Here's a gdb trace. I'd have to rebuild with better debugging symbols to make it nicer.
#0 0x00007ffff52dee3b in uct_base_iface_t_init () from /opt/mpich/lib/libuct.so.0
#1 0x00007ffff4f44a16 in ?? () from /opt/mpich/lib/ucx/libuct_rocm.so.0
#2 0x00007ffff4f44b5c in ?? () from /opt/mpich/lib/ucx/libuct_rocm.so.0
#3 0x00007ffff52dcce9 in uct_iface_open () from /opt/mpich/lib/libuct.so.0
#4 0x00007ffff535057f in ucp_worker_iface_open () from /opt/mpich/lib/libucp.so.0
#5 0x00007ffff53510ba in ?? () from /opt/mpich/lib/libucp.so.0
#6 0x00007ffff5352f16 in ucp_worker_create () from /opt/mpich/lib/libucp.so.0
#7 0x00007ffff5a276ae in ?? () from /opt/mpich/lib/libmpi.so.0
#8 0x00007ffff5a27f5f in ?? () from /opt/mpich/lib/libmpi.so.0
#9 0x00007ffff5a062ca in ?? () from /opt/mpich/lib/libmpi.so.0
#10 0x00007ffff5980187 in ?? () from /opt/mpich/lib/libmpi.so.0
#11 0x00007ffff5981ca1 in ?? () from /opt/mpich/lib/libmpi.so.0
#12 0x00007ffff597eadd in ?? () from /opt/mpich/lib/libmpi.so.0
#13 0x00007ffff59a7a36 in ?? () from /opt/mpich/lib/libmpi.so.0
#14 0x00007ffff59a7f7b in ?? () from /opt/mpich/lib/libmpi.so.0
#15 0x00007ffff57f7015 in PMPI_Init () from /opt/mpich/lib/libmpi.so.0
#16 0x000055555555515c in main ()
Use --enable-g=dbg to add -g option to the compiler.

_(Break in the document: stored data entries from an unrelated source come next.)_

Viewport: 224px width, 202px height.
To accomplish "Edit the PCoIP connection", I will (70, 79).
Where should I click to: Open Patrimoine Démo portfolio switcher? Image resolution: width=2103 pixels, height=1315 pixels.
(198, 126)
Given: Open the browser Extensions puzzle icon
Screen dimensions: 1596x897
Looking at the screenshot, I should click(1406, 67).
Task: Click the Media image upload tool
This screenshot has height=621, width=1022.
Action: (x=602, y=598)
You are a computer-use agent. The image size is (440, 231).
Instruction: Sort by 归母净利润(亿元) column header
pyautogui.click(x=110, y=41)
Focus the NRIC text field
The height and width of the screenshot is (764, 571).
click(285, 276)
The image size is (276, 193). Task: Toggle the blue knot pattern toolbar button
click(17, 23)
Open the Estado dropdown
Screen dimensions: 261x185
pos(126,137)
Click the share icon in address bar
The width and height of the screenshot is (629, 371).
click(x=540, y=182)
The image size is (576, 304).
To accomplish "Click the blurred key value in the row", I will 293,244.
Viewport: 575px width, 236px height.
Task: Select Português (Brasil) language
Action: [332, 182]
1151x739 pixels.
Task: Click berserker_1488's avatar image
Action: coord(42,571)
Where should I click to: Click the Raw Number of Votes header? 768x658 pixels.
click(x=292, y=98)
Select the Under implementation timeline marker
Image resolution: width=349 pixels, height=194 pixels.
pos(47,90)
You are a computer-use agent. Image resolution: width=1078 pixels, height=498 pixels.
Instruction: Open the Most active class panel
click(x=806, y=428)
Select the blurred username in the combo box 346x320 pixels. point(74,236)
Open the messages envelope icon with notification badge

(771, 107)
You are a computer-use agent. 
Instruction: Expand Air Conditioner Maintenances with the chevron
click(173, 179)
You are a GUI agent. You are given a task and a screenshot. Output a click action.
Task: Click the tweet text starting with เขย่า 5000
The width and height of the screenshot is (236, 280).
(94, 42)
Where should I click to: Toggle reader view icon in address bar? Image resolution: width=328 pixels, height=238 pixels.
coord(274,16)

I'm not following why it still swallows. I added --enable-g=dbg and added -O -g to MPICHLIB_CFLAGS. (-O0 conflicts with fortify, and thus fails.)
(gdb) bt
#0 0x00007ffff5316653 in uct_base_iface_t_init () from /opt/mpich/lib/libuct.so.0
#1 0x00007ffff4f832c4 in ?? () from /opt/mpich/lib/ucx/libuct_rocm.so.0
#2 0x00007ffff4f838f8 in ?? () from /opt/mpich/lib/ucx/libuct_rocm.so.0
#3 0x00007ffff5314661 in uct_iface_open () from /opt/mpich/lib/libuct.so.0
#4 0x00007ffff5383e6e in ucp_worker_iface_open () from /opt/mpich/lib/libucp.so.0
#5 0x00007ffff53844d1 in ?? () from /opt/mpich/lib/libucp.so.0
#6 0x00007ffff53868e9 in ucp_worker_create () from /opt/mpich/lib/libucp.so.0
#7 0x00007ffff5a2ed8e in ?? () from /opt/mpich/lib/libmpi.so.0
#8 0x00007ffff5a2f63f in ?? () from /opt/mpich/lib/libmpi.so.0
#9 0x00007ffff5a1265a in ?? () from /opt/mpich/lib/libmpi.so.0
#10 0x00007ffff5993e47 in ?? () from /opt/mpich/lib/libmpi.so.0
#11 0x00007ffff5995731 in ?? () from /opt/mpich/lib/libmpi.so.0
#12 0x00007ffff5992e1d in ?? () from /opt/mpich/lib/libmpi.so.0
#13 0x00007ffff59b9656 in ?? () from /opt/mpich/lib/libmpi.so.0
#14 0x00007ffff59b9c2b in ?? () from /opt/mpich/lib/libmpi.so.0
#15 0x00007ffff5829ef5 in PMPI_Init () from /opt/mpich/lib/libmpi.so.0
#16 0x000055555555515c in main () at initnull.c:5
I don't know why the extra -O2 gets slapped on at the end, but that wouldn't prevent basic debugging in the trace. Are my other configure flags somehow conflicting?
$ mpichversion
MPICH Version: 4.1a1
MPICH Release date: Fri May 6 15:51:18 CDT 2022
MPICH Device: ch4:ucx
MPICH configure: --prefix=/opt/mpich --with-device=ch4:ucx --with-hwloc --without-java --enable-error-checking=runtime --enable-error-messages=all --enable-g=dbg CC=gcc CXX=g++ FC=gfortran
MPICH CC: gcc -march=native -O2 -pipe -fno-plt -fexceptions -Wp,-D_FORTIFY_SOURCE=2 -Wformat -Werror=format-security -fstack-clash-protection -fcf-protection -Wno-error=array-bounds -O -g -O2
MPICH CXX: g++ -march=native -O2 -pipe -fno-plt -fexceptions -Wp,-D_FORTIFY_SOURCE=2 -Wformat -Werror=format-security -fstack-clash-protection -fcf-protection -Wp,-D_GLIBCXX_ASSERTIONS -O -g -O2
MPICH F77: gfortran -g -O2
MPICH FC: gfortran -g -O2
MPICH Custom Information:
Nevertheless, they consistently point to the ucx stack during Init. We may get better luck escalating to the UCX folks.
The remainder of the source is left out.